L’importanza della “riserva cognitiva” e il brain aging
“L’obiettivo deve essere quello di spostare sempre più avanti il limite dell’invecchiamento, accompagnando le persone verso un passare degli anni il più sano possibile – prosegue Francescani. “Per farlo, è essenziale rafforzare sia la prevenzione primaria che quella secondaria, imparando a considerare l’invecchiamento come un processo complesso, che può diventare patologico se trascurato. Dobbiamo quindi ascoltare i segnali del corpo e agire in modo proattivo, migliorando costantemente la qualità della vita. Tra i temi più attuali vi è quello del brain aging, ovvero l’invecchiamento cerebrale: un processo cronico in cui i meccanismi di crescita e mantenimento del sistema nervoso cercano di contrastare quelli che portano al declino cognitivo“.
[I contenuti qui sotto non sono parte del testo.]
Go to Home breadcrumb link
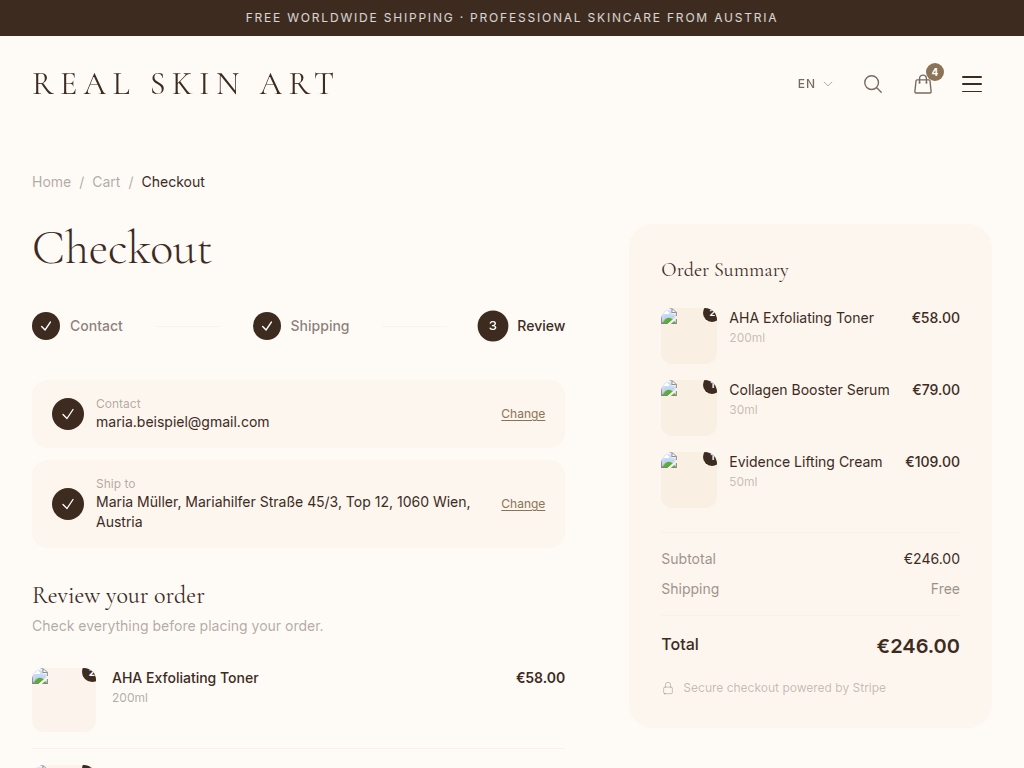 pos(51,182)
“Quando questo equilibrio funziona, le prestazioni cognitive restano buone anche in età avanzata. È importante sottolineare che brain aging non significa necessariamente invecchiamento cognitivo: un cervello può mostrare segni biologici di età senza che questo si traduca in deficit di memoria o attenzione. Un elemento centrale in questo processo è la riserva cognitiva, ovvero la capacità del cervello di utilizzare strategie alternative grazie a una rete di connessioni neurali sviluppate nel corso della vita. Più questa rete è ricca e flessibile, maggiori saranno le risorse con cui il cervello potrà compensare i cambiamenti dell’età. Non a caso, come ricorda David Sinclair, l’invecchiamento rappresenta la perdita progressiva delle informazioni della giovinezza, che porta le cellule a rispondere in modo inefficace agli stimoli nocivi”.
Contrastare questa perdita, conclude il dott. Francescani, significa mantenere attivi i meccanismi di riparazione e adattamento, attraverso stili di vita sani, allenamento mentale, nutrizione corretta e cura della salute globale.